What’s a challenging but important thing to do as a leader?
Not to simply manage. There are leaders that are just managers. That’s alright, but it doesn’t take a business to the next level. The “manager as leader” environment tends to be very political too, which is a distraction. I don’t enjoy that. I don’t “politic” well. I prefer to work for leaders that think of new approaches, that pivot, reevaluate, and listen then plunge in. I strive to be that kind of leader.
What advice do you have for prospective PREDICTif candidates?

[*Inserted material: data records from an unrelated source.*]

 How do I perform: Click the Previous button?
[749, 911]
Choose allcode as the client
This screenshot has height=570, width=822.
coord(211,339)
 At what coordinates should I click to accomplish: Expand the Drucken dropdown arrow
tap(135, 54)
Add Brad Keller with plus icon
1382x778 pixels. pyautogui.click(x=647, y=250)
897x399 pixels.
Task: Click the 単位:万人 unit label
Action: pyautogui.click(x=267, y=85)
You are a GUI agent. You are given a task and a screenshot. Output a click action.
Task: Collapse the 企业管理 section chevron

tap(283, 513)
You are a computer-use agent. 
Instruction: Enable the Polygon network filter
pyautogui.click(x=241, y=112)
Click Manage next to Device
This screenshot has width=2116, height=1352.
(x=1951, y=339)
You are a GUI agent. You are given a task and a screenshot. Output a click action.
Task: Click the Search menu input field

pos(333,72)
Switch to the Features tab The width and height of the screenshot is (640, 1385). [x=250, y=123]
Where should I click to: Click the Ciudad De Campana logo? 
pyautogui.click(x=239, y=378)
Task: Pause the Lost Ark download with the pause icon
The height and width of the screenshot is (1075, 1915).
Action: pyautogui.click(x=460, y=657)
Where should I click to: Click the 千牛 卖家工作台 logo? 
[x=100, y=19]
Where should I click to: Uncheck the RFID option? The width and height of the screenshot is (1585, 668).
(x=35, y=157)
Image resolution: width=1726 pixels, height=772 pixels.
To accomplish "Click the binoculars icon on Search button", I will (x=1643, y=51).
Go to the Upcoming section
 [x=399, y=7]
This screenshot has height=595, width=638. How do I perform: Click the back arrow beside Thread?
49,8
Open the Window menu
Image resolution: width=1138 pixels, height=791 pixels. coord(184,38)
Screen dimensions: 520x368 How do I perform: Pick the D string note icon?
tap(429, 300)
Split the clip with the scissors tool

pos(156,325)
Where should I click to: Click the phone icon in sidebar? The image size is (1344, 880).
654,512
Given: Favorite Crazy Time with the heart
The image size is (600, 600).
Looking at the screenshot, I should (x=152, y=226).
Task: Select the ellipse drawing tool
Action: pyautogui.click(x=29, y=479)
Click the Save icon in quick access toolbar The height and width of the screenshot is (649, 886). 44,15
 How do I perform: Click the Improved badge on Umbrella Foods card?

This is the place you want to be if you are interested in learning about businesses of all types, finding the “suspicion” clients have about their business/data, and/or discovering the right service for those clients to help them justify or disprove the suspicion with data. We’ve talked to some very large companies that have embraced the Cloud and have data lakes with tons of information flowing into them. We have enormous success when a person at one of these companies decides to stop just collecting data but makes that data work for them; makes that data answer questions that come up regularly. We don’t necessarily need exactly the question the company wants answered, but we need a general pain point or an idea that centers on that historic data; a suspicion. Maybe the company wants to know generally: “When should we shut down for inventory?” We can bring back data that provides the answer and then makes them ask “why do sales fall off in early Fall?” “Why do we slow down at this time regularly?” and then “How could we make more money in October?” Now we have an ROI for them. We can use data to provide a few possible answers and answers to questions the company didn’t even know they had.